I've decided to do three systems:

[Essentials] Gameboy Advance
[Essentials] Nintendo DS
[Essentials] Playstation Portable

If anyone would like to help out with other systems that would be great - we're not necessarily looking for someone who's on the site 24/7, just make sure that you'll have the time to update the list at least twice a week. 

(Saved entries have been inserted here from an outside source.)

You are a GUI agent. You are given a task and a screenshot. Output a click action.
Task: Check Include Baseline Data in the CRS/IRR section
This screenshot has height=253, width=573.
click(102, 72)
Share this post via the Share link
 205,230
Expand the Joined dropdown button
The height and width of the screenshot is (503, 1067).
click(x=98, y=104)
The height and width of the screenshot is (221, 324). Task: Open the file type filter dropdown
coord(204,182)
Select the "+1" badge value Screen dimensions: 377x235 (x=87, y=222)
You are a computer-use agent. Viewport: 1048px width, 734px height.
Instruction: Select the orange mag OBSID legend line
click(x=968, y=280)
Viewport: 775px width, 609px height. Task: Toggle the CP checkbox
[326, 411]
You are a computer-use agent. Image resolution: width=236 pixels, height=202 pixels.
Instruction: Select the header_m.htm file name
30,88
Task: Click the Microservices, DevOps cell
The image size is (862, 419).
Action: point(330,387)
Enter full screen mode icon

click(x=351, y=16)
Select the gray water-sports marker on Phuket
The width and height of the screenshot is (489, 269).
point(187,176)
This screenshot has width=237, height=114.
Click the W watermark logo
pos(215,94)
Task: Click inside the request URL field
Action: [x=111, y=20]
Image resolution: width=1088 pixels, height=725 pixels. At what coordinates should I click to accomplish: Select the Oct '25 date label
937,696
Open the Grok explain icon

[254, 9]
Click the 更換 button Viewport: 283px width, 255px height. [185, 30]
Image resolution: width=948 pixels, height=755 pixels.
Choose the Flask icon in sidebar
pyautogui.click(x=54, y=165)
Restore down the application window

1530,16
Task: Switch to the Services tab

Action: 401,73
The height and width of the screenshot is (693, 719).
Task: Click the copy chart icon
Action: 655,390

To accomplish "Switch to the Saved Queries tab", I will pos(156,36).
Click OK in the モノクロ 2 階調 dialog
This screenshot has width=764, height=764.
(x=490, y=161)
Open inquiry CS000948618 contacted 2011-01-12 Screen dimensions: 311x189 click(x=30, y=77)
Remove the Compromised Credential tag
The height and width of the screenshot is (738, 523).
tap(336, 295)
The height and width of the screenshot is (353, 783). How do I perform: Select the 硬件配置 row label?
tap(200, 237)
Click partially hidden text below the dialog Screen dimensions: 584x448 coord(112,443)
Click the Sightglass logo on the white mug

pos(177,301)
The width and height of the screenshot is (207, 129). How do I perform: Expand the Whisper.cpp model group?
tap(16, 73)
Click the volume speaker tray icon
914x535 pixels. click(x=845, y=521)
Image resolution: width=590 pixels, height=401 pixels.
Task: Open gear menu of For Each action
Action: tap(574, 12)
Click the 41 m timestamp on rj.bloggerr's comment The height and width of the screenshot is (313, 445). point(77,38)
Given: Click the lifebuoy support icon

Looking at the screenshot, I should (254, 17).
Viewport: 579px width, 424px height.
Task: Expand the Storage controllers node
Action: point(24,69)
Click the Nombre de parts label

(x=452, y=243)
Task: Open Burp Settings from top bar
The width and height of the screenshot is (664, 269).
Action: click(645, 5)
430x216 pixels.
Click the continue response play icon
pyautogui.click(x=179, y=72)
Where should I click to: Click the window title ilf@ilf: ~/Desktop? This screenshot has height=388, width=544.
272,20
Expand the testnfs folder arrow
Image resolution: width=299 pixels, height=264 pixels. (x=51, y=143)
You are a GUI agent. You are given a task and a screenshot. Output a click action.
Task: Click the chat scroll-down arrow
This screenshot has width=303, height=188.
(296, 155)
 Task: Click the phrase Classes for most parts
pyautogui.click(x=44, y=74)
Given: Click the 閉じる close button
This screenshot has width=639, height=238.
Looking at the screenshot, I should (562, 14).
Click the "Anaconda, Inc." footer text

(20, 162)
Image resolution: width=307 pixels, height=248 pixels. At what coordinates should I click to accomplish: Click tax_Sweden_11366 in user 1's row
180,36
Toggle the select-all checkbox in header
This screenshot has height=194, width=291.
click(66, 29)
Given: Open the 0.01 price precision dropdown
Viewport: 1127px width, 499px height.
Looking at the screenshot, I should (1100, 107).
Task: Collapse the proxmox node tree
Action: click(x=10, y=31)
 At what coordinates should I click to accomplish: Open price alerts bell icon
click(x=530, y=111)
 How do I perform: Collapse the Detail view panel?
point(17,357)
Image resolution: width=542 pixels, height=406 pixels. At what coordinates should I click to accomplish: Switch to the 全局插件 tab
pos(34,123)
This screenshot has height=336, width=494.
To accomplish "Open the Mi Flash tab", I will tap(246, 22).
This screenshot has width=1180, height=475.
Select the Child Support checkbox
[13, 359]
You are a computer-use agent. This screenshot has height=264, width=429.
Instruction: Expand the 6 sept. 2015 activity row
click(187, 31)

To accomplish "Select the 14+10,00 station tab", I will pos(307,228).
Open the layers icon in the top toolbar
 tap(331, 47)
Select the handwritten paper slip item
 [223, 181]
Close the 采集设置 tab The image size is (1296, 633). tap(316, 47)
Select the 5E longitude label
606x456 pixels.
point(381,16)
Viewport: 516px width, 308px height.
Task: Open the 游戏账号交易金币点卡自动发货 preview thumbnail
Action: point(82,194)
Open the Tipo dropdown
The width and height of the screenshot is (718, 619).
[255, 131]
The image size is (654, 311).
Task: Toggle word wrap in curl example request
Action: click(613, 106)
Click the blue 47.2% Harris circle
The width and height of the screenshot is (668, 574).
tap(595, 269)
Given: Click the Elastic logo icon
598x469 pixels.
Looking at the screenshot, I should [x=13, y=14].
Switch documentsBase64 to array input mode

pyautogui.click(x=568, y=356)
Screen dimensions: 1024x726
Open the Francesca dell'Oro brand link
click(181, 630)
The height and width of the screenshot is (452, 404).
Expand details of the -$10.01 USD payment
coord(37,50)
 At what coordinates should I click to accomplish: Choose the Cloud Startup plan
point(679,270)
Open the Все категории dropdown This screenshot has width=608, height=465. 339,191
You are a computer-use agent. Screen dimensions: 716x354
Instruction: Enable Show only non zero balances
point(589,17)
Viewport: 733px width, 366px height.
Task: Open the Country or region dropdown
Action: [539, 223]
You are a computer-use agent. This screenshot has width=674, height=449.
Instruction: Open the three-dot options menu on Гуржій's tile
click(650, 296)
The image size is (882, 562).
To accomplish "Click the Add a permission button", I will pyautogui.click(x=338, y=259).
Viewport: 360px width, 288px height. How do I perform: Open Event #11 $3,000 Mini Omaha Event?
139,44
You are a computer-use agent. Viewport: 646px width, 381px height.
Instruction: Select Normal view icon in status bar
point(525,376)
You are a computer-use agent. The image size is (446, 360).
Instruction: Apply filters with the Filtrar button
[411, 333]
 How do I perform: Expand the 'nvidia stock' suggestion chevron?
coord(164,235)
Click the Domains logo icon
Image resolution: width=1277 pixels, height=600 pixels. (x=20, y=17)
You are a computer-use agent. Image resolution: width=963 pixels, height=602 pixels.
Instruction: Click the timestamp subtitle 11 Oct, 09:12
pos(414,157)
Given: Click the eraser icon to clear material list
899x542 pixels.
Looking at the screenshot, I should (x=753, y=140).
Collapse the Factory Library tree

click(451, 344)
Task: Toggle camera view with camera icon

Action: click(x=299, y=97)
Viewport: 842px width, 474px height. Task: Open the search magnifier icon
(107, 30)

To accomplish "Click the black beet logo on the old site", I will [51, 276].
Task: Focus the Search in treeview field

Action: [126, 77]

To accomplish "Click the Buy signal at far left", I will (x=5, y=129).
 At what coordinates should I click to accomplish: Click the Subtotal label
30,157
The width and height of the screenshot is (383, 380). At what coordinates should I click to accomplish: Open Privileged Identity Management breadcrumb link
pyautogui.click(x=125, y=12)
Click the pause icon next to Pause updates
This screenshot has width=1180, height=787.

@ bitbyte - why not add this to your lists:



			
				QUOTE said:
			
		

> * Last updated by dice - 04:23 PM 2/9/06 - post #0



It'll make it easier for you (or someone else) to begin checking from where you left off


----------



## Bitbyte (Sep 2, 2006)

Well, I'll do that if I add a game myself. If someone recommends a game, I use control+F to search for keywords, if it's not there, I add it. For the people that check the topic, the last posts that people made and that weren't in the list, got added 
	

	
	
		
		

		
		
	


	




. 

Dice, I'd also recommend you to add the games that you feel are topgames. 5 votes is quite a lot, that's why I add games right away. If someone doesn't like it, it immediately gets removed from my lists. It's faster that way, waiting for 5 votes, especially on the older systems, can take ages


----------



## dice (Sep 2, 2006)

I did think that only listing games with a high number votes would mean that most of the games are ones that should be considered but I do understand you're saying. Do you think the changes are suitable?. I'm now showing all of the votes but have made it harder for the better games to enter the "essential" list. If it does take too long for games to reach 10 votes I may consider decreasing the limit (allthough mario kart has 9 votes since my update and considering this should be here for a good long time that is pretty fast).


----------



## Bitbyte (Sep 2, 2006)

Yeah, that's a cool idea, those essential games with 10+ votes could be considered "highly recommended". If it's too slow to get 10+ votes, you can indeed change it 
	

	
	
		
		

		
		
	


	




. I'll do that too once my topics get more feedback. Since the games that are already listed in those already got +5-10 votes from multiple people (different forums).


----------